---------- SUPPLIED RECORDS ----------

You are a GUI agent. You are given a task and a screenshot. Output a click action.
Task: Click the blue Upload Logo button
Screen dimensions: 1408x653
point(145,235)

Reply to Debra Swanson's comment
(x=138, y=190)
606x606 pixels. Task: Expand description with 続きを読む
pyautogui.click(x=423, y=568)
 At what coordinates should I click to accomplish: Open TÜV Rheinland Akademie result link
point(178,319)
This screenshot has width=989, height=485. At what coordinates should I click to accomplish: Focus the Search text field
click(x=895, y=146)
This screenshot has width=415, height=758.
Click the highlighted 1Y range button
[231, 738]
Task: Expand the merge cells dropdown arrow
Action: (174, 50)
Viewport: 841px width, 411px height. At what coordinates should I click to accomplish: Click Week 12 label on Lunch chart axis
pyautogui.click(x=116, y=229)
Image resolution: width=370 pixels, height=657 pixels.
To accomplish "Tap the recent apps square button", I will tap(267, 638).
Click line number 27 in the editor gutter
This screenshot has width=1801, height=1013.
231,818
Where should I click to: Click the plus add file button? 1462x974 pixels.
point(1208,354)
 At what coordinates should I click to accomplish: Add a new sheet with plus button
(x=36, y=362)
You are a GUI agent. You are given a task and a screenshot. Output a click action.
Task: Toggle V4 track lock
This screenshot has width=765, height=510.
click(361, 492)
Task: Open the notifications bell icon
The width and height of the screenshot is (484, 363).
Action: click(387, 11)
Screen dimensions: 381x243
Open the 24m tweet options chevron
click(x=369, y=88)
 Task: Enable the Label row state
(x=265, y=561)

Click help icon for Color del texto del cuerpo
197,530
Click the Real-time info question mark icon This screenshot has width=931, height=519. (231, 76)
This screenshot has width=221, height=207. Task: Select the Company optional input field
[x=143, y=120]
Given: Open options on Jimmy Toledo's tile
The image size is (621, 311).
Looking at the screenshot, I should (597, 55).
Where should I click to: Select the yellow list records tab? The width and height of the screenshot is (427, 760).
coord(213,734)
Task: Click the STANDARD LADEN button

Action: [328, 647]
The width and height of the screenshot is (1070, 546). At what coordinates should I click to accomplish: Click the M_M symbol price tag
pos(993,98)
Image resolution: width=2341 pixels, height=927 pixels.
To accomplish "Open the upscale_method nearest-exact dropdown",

----------

■ WORK TO BE COMPLETED
Starting at the first line of the records above, please copy each line exactly until you reach the line containing "Task: Open the notifications bell icon". Include that line and stop there.

■ ANSWER AREA
You are a GUI agent. You are given a task and a screenshot. Output a click action.
Task: Click the blue Upload Logo button
Screen dimensions: 1408x653
point(145,235)

Reply to Debra Swanson's comment
(x=138, y=190)
606x606 pixels. Task: Expand description with 続きを読む
pyautogui.click(x=423, y=568)
 At what coordinates should I click to accomplish: Open TÜV Rheinland Akademie result link
point(178,319)
This screenshot has width=989, height=485. At what coordinates should I click to accomplish: Focus the Search text field
click(x=895, y=146)
This screenshot has width=415, height=758.
Click the highlighted 1Y range button
[231, 738]
Task: Expand the merge cells dropdown arrow
Action: (174, 50)
Viewport: 841px width, 411px height. At what coordinates should I click to accomplish: Click Week 12 label on Lunch chart axis
pyautogui.click(x=116, y=229)
Image resolution: width=370 pixels, height=657 pixels.
To accomplish "Tap the recent apps square button", I will tap(267, 638).
Click line number 27 in the editor gutter
This screenshot has width=1801, height=1013.
231,818
Where should I click to: Click the plus add file button? 1462x974 pixels.
point(1208,354)
 At what coordinates should I click to accomplish: Add a new sheet with plus button
(x=36, y=362)
You are a GUI agent. You are given a task and a screenshot. Output a click action.
Task: Toggle V4 track lock
This screenshot has width=765, height=510.
click(361, 492)
Task: Open the notifications bell icon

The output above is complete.